Hanna Winter hat sich darum redlich bemüht. Sie führt den Leser direkt an einen grausigen Ort. Nach einem Streit mit ihrem Freund Lars springt Anne aus dem Auto und läuft kopflos in den düsteren Wald. An einem einsamen Bungalow bittet sie um Hilfe. Sie hätte besser nicht an der Tür geklopft, denn ein harter Schlag lässt sie niedersinken. In einem dunklen Verlies kommt sie wieder zu sich. Neben ihr liegt ein kleiner Junge, vier Jahre alt, übersät mit zahlreichen Schnittwunden. Als er am nächsten Tag verschwunden ist, hat sie kaum Hoffnung, hier je wieder lebend herauszukommen.
Welches Motiv treibt den Mann, dass er Anne und weitere Erwachsene gefangen hält, um sie auf bestialische Weise zu töten? Welches Leid, welch traumatischer Schmerz wird den hilflosen kleinen Würmchen zugefügt?
Kommissar Piet Karstens und seine Kollegin Frauke Behrendt besuchen Fiona Seeberg und ihren Verlobten, Adrian Riedel. Vor zwei Jahren hatten sie im Fall ihrer zweijährigen Tochter Sophie ermittelt, die spurlos von einem Spielplatz verschwunden war. Und nun hat der Serientäter den vierjährigen David aus einem Schwimmbad entführt, und noch weitere Kinder werden sein Opfer. Eine weiße Lilie wird den betroffenen Eltern zugestellt. Der Leser ahnt, dass die zwei begonnenen Handlungsstränge zusammenhängen.
Fiona, ehemals Dozentin, glaubt immer noch, dass ihre Tochter lebt. Doch der Verlust zerfrisst sie psychisch. Mittlerweile ist sie erwerbsunfähig, und der Alkohol ist zu ihrem Tröster geworden.
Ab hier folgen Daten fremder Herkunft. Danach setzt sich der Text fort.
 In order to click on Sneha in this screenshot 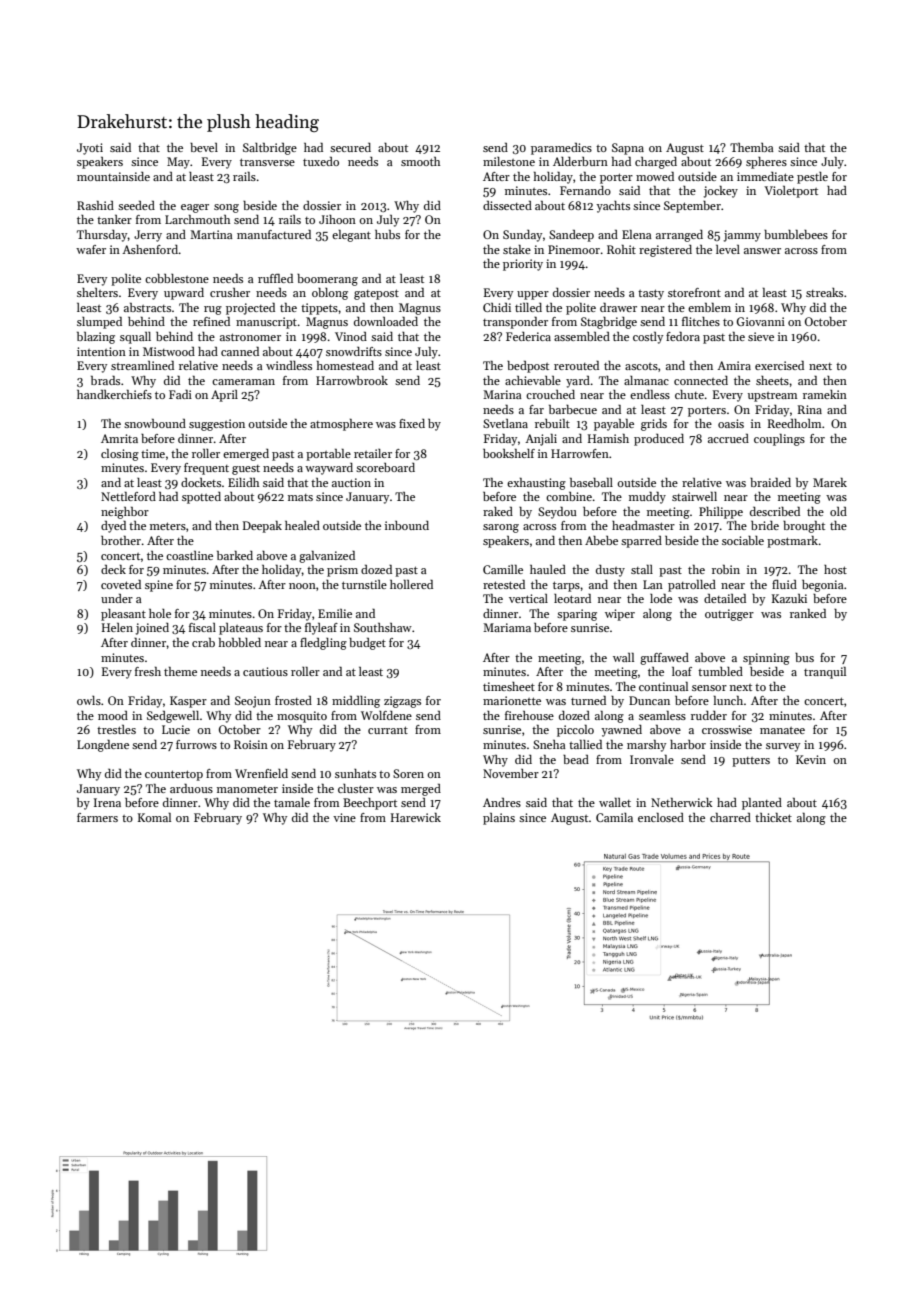, I will do `click(549, 744)`.
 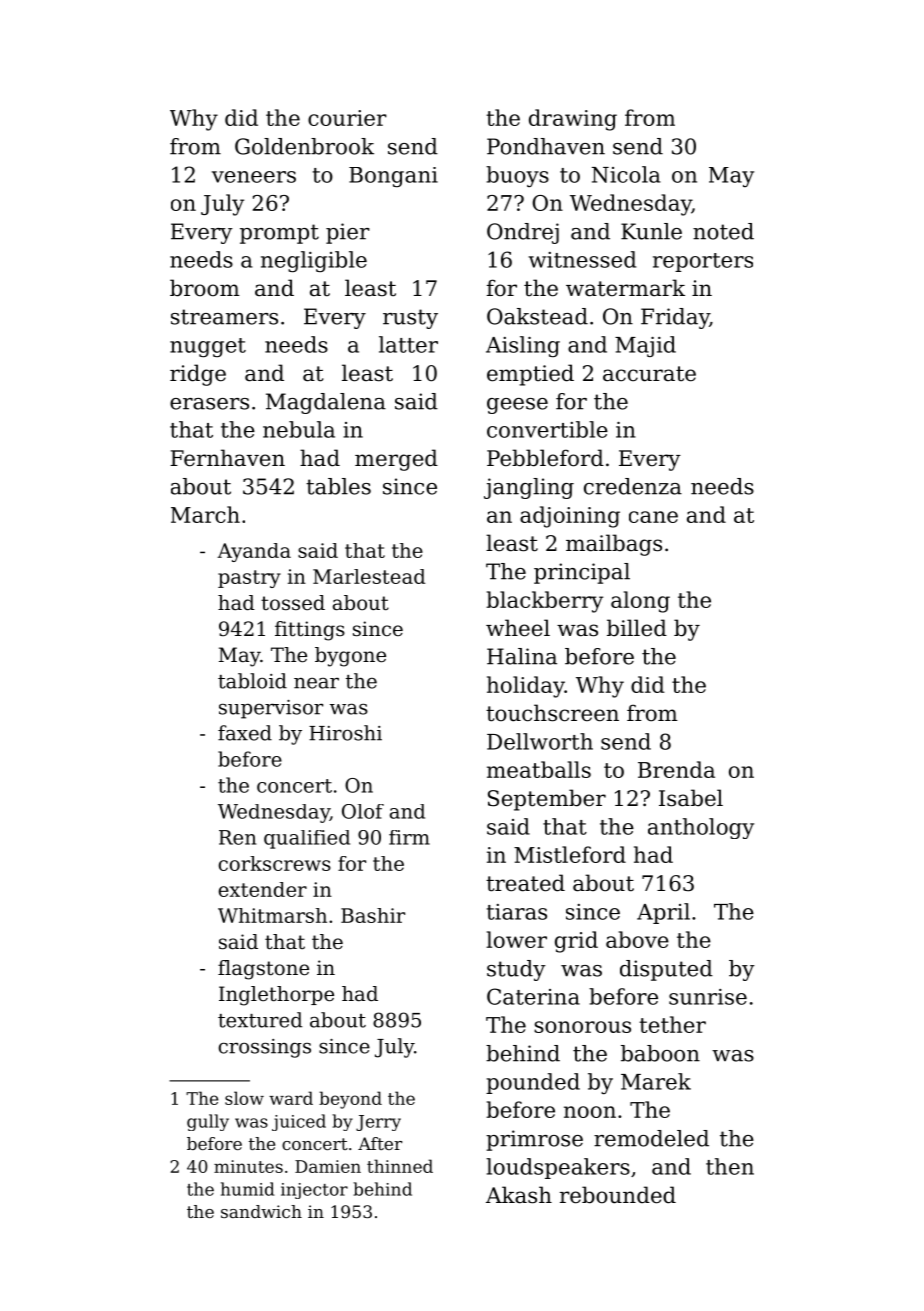 What do you see at coordinates (263, 889) in the image?
I see `extender` at bounding box center [263, 889].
In einer Selbsthilfegruppe lernt sie Theresa kennen. Der gegenüber hat sie ein ungutes Gefühl, traut ihr nicht und wird mit einer Situation konfrontiert, die auch der Leser kaum für möglich gehalten hätte.
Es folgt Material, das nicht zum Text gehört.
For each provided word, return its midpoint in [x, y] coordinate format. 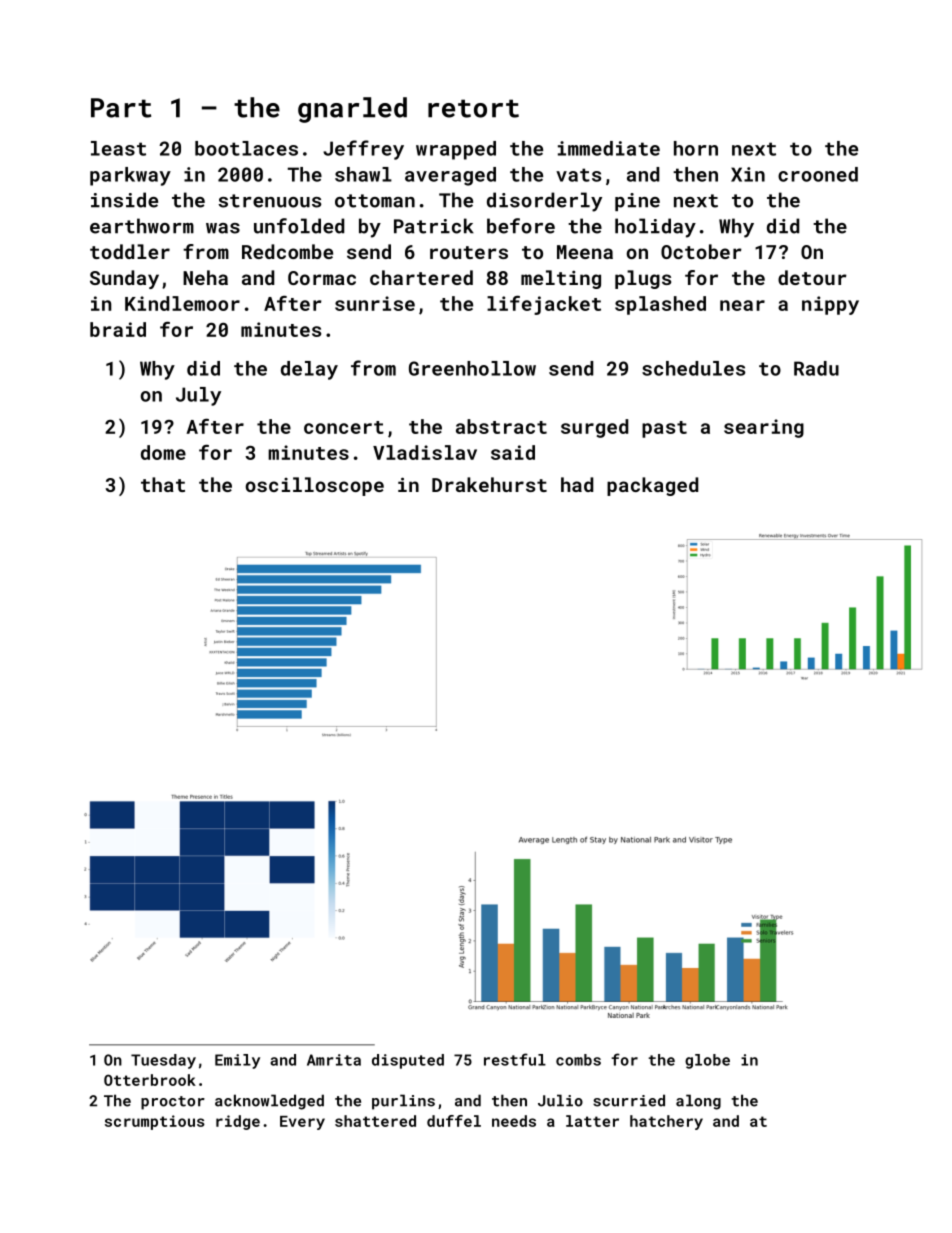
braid [118, 329]
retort [473, 108]
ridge [238, 1122]
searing [764, 428]
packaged [652, 486]
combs [578, 1060]
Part [121, 108]
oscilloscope [315, 486]
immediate [609, 148]
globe [707, 1061]
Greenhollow [472, 368]
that [163, 484]
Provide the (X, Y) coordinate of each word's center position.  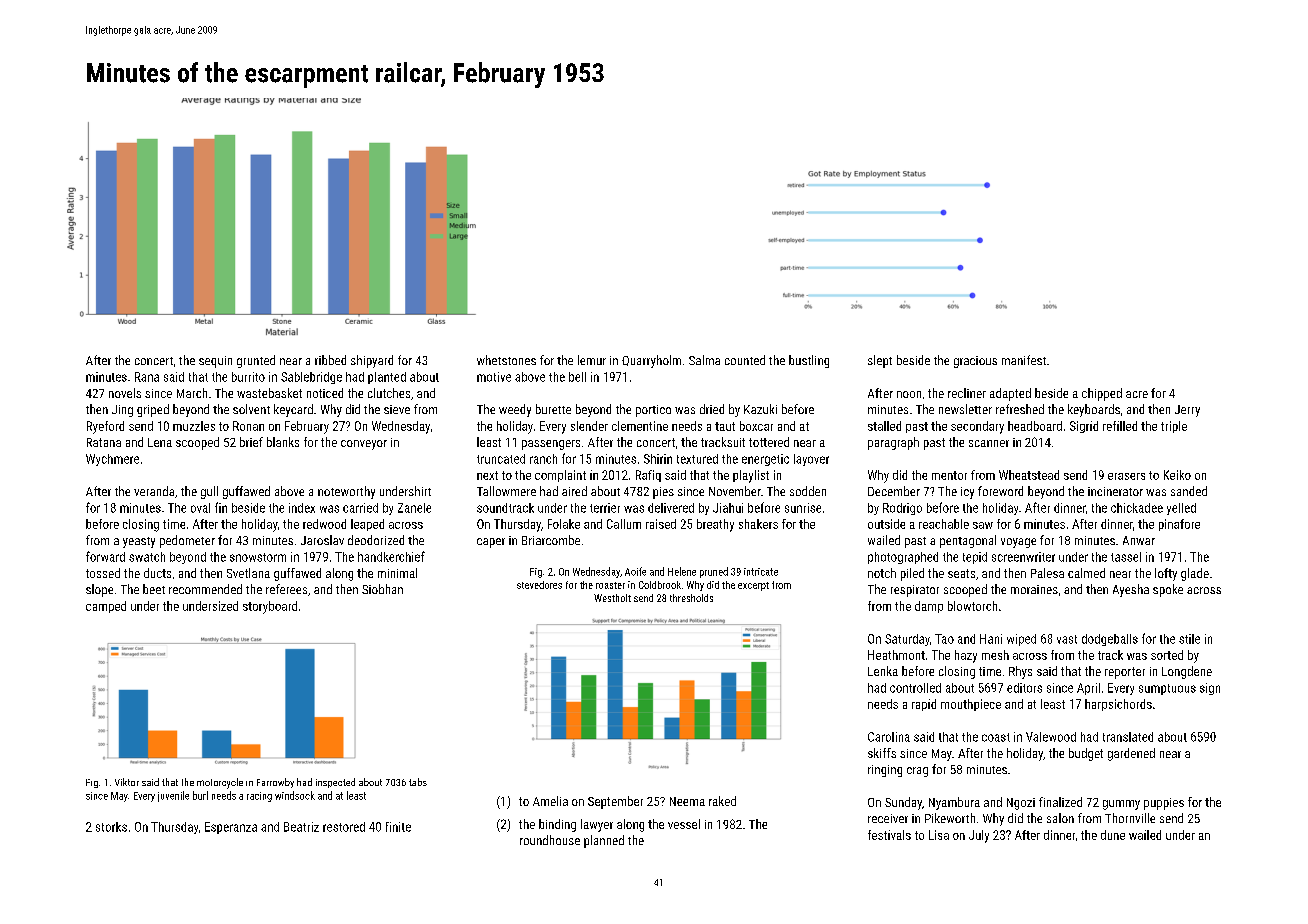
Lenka (883, 671)
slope (99, 590)
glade (1195, 574)
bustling (809, 361)
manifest (1024, 360)
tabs (418, 782)
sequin (215, 362)
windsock (295, 795)
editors (1024, 688)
Beiläufig erscheinende Texteinschübe schaffen neue Spannungselemente. Der Leser mutmaßt, er sei dem Täter auf der Spur. An den Tatorten wurde ein Lieferwagen beobachtet (Gehört er dem Entführer?). Seit Wochen sitzt ein alter Mann auf der Parkbank und schenkt den Kindern Bonbons (Ist er irgendwie beteiligt?). Adrian verhält sich neuerdings so seltsam. Jens Zach – eine unangenehme Erinnerung, die Fiona schon verdrängt hatte – will sie unbedingt sprechen (Was weiß er denn schon?).
Obwohl alles reichlich komplex scheint, liest sich der Roman sehr leicht und flüssig. Der Sprachstil ist schlicht und immer handlungsorientiert.
Das Motiv der Täter hätte nach meinem Gusto noch besser herausgearbeitet werden können. Die Auflösung des Falls "Sophie" ist zwar unerwartet, aber irgendwie an den Haaren herbeigezogen.
Hanna Winter, ein Neuling unter den deutschen Krimiautoren, hat mit ihrem Debütroman einen guten Start hingelegt. Bis zum Ziel muss sie noch manche Kurve flüssiger nehmen.